Hacia Oriente Medio, el pontífice despliega una diplomacia basada en el diálogo y la paz. Sin embargo, aún queda mucho por avanzar entre el Vaticano y el islam.
¿Habéis visto alguna vez al papa Francisco con la cara seria, el rostro tenso, sin una sonrisa y los ojos reducidos a dos troneras? Es una imagen insólita de este pontífice, más bien bastante rara. Al contrario, conocemos a Jorge Mario Bergoglio como el Papa de las sonrisas, del encuentro, capaz de abrazar y regalar palabras de consuelo y esperanza para todos. Sin embargo, a mí me sucedió, le vi así y de bien cerca. No fue terrible, fue diferente. Y no, no pasó durante el reciente viaje del presidente estadounidense, Donald Trump, al Vaticano, a pesar del frío que rodeó la visita dentro de las Segrete stanze. Pasó hace unos años, y con otro de sus muchos “adversarios” –hoy aún son más– en el mundo: el jefe de Estado turco, Recep Tayyip Erdogan.
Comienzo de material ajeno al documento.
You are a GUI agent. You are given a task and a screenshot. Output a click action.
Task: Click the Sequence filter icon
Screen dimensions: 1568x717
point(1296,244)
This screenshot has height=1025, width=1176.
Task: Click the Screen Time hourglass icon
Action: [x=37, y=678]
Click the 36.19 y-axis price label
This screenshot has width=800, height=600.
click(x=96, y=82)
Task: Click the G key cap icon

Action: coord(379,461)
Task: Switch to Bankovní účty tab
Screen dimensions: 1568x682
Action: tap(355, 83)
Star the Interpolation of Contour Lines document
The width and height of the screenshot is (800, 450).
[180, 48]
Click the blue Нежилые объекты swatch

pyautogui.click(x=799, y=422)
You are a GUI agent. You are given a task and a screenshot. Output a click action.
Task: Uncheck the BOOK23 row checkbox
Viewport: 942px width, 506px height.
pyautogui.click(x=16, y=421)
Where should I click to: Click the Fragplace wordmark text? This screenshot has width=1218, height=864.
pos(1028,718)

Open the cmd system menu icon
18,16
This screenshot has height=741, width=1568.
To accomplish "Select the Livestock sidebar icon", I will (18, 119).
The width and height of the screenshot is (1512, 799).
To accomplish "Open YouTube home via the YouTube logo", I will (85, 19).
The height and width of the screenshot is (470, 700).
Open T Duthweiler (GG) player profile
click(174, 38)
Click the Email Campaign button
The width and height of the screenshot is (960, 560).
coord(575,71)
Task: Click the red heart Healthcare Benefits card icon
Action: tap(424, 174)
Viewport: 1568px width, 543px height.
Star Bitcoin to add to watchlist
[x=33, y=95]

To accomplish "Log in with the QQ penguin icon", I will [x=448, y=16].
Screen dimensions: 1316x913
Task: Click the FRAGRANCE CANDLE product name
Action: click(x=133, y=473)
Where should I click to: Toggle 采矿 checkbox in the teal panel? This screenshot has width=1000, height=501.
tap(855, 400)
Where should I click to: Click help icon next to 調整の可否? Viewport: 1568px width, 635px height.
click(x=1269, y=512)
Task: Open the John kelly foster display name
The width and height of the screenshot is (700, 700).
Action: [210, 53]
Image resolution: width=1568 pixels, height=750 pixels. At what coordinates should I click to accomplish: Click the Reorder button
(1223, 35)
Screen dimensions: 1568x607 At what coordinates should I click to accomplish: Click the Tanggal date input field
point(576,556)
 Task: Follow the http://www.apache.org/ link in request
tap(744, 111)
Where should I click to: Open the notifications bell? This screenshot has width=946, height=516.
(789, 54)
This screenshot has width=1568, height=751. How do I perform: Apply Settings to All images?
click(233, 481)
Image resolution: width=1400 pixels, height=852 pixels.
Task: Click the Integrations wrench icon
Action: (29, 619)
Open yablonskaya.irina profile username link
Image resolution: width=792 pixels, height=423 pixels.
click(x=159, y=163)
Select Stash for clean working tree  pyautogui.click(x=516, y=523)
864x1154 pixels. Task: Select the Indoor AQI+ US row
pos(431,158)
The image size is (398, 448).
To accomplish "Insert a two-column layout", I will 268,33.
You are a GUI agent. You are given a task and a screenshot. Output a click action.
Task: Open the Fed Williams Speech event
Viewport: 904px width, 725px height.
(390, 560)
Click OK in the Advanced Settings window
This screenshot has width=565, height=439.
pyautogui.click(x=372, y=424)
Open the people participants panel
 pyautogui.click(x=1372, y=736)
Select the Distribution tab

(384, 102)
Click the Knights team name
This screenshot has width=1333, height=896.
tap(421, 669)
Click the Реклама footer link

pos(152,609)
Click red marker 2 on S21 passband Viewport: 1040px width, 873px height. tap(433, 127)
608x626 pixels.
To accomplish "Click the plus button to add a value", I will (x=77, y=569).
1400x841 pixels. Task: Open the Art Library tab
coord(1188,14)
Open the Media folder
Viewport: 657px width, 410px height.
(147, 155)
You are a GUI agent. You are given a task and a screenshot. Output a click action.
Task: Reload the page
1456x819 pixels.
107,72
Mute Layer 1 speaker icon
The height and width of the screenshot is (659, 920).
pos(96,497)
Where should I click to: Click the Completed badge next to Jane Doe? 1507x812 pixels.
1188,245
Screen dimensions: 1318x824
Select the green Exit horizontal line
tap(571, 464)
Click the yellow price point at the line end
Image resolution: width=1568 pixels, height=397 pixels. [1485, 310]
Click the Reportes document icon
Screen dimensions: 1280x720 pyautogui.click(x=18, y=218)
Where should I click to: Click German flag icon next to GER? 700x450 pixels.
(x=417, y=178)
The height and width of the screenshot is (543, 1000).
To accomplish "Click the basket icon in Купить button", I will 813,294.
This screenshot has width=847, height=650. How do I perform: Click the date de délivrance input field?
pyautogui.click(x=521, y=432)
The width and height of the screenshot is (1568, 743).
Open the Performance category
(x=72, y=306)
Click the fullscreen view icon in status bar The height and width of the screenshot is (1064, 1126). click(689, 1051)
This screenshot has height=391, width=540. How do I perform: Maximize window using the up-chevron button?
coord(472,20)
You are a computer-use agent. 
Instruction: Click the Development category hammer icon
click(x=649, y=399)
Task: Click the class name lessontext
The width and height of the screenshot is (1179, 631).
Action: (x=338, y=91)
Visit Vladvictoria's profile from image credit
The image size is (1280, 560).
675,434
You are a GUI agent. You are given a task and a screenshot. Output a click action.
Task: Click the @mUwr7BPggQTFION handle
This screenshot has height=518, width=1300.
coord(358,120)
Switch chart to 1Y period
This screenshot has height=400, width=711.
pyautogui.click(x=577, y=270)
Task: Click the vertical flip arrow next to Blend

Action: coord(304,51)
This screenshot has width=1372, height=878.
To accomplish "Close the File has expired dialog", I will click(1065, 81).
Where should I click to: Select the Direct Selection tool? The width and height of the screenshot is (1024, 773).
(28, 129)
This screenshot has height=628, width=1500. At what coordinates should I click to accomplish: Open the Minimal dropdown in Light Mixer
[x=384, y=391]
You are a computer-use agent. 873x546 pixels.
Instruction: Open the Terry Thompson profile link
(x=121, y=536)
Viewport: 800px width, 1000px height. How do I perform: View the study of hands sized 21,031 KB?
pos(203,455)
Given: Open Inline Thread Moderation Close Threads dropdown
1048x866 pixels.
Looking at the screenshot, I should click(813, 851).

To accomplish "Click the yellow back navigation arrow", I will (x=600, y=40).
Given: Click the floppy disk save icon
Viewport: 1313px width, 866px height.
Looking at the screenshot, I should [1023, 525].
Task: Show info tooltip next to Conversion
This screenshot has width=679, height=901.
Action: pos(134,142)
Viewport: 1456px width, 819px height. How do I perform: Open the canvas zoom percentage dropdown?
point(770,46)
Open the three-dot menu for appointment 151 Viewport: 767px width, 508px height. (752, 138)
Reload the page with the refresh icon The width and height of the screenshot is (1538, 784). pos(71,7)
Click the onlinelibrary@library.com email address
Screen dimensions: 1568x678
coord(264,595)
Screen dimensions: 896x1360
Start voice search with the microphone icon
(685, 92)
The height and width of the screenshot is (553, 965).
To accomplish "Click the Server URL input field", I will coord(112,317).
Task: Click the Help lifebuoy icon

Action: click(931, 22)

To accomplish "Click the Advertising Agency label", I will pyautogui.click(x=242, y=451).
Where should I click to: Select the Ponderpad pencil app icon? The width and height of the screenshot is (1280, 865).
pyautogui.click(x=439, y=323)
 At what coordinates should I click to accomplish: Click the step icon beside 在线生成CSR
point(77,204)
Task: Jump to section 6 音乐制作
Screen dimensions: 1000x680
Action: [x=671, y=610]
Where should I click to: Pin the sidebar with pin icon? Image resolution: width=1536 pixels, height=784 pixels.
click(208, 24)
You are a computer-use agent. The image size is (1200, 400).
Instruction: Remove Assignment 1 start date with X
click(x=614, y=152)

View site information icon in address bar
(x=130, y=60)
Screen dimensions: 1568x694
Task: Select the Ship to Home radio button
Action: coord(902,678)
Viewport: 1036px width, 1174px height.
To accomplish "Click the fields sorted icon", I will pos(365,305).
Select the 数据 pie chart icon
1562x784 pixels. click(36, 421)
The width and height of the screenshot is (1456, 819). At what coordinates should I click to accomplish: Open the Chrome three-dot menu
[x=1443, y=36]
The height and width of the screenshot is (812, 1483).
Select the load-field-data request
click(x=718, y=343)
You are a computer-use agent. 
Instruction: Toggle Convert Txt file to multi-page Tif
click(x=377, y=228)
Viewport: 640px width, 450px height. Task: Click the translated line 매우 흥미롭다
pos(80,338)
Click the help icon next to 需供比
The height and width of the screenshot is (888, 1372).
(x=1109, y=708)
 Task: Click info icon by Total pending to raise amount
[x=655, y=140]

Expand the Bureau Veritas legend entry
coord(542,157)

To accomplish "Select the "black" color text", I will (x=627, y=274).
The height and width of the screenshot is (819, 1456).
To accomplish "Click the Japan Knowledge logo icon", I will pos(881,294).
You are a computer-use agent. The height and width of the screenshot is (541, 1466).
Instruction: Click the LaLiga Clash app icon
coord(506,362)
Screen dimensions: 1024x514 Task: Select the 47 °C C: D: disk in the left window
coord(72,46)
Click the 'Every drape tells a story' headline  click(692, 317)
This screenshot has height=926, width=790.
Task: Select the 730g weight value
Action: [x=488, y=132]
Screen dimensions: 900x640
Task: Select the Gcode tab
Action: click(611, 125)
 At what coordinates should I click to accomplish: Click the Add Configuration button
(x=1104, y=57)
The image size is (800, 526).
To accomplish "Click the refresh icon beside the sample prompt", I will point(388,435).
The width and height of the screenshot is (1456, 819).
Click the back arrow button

Aquel día yo estaba en Ankara. Gracias a cubrir el cargo tanto de vaticanista como de experto en Turquía para la Repubblica, mi diario, había logrado estar entre el reducido pool que asistiría a la visita del pontífice católico al nuevo Palacio presidencial. Un edificio inaugurado precisamente, qué casualidad, para la ocasión. El equipo del líder turco había preparado la cita con precisión: el papa de Roma sería el primer líder internacional en cruzar el umbral de las puertas de aquella construcción suntuosa, hortera según muchos expertos en arquitectura y diseño, y cuestionada en el interior del país. Una morada de 1.500 habitaciones, grande como el Palacio Real de San Petersburgo y Buckingham Palace juntos, fabulaban los periódicos. No sé si era realmente así. El nuevo Palacio presidencial, que sustituía al histórico de Cankaya, forma parte de las…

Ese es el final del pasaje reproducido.